1.  Earth's climate is always 'changing'...  My main doubts are as to the true cause of the past 100 years or so of it.  There have been past decades where scientists thought a new ice age was imminent, and others where they thought a hot-house Earth was coming for us; just within the 20th century.
The warm spell of Y2K-to-2012 on Earth was also matched on Mars by very similar (but scaled down due to its distance from the Sun) climatic patterns.
And again the cool spell we're currently in now, that started with the winter of 2012, has also been largely matched on Mars.

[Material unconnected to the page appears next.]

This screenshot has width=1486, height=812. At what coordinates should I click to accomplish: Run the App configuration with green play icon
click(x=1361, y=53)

It seems to me this indicates the Sun is the main driver of the current climate change trends, with the big oil and power companies coming in a far second with their emissions and we plebs coming in a farther third with ours.  But of course the anthropogenic factor could be removed completely if cold fusion research could be funded and perfected and the clean energy technologies (like the quantum electric generator) could be adopted fully.

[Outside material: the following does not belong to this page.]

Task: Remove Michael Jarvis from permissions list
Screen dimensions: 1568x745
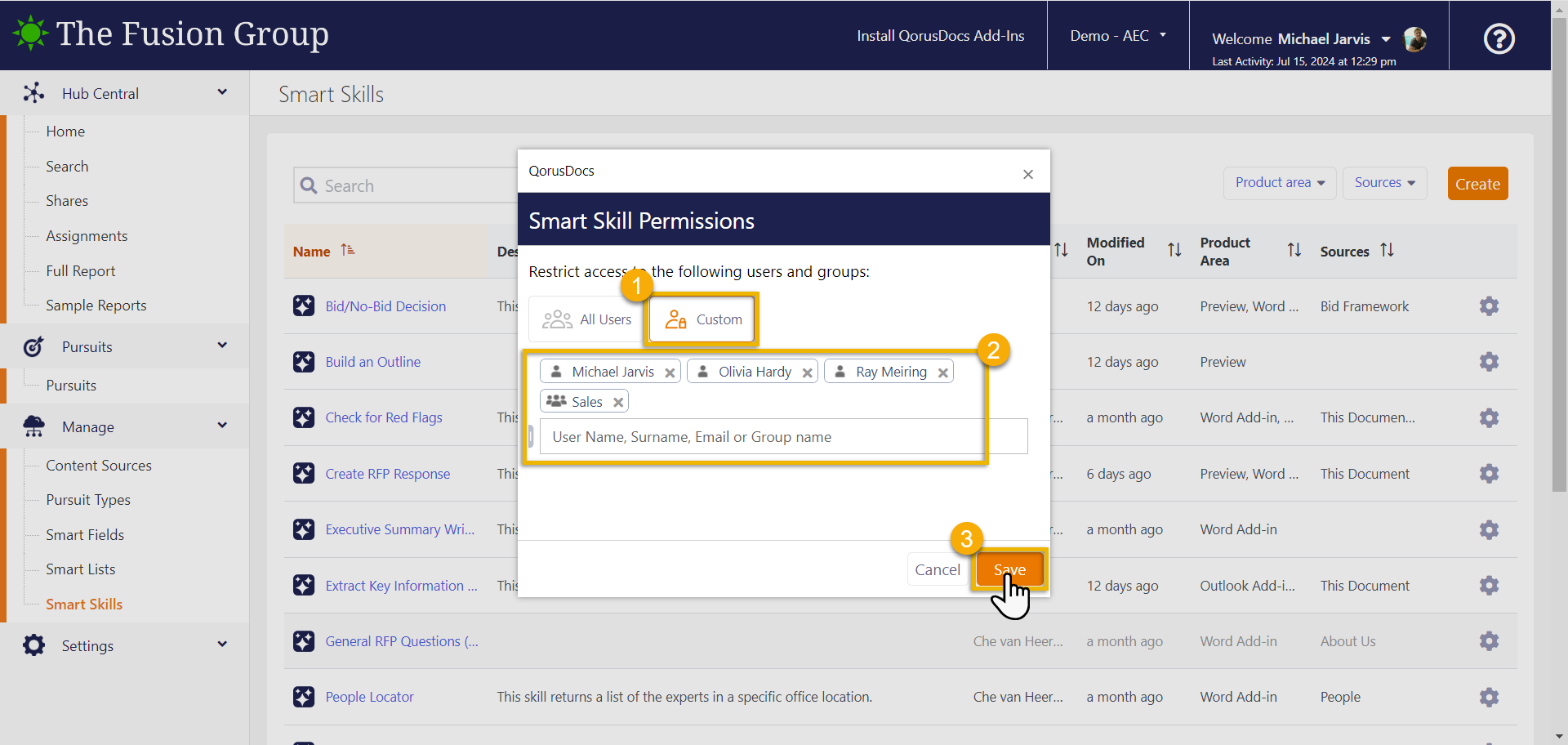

2.  Of course there are other inhabitable worlds out there!  We've already found around a dozen of them just in our neighbourhood of the Milky Way alone!  Gliese 667C c & e & f, Gliese 832 c, Kapteyn b, Kepler 186 f, Kepler 62 e & f, and Kepler 22b are just a few of them that astronomers have confirmed as orbiting within their host star's habitable zone.  Whether they have their own life is a whole other thing...
Kapteyn b is the closest confirmed (potentially) habitable planet to us, only 13 lightyears away.  At 50% light-speed, that's only 26 years; that means a crew in their 20's could set off for the planet, explore it, and then return to Earth in their 70's.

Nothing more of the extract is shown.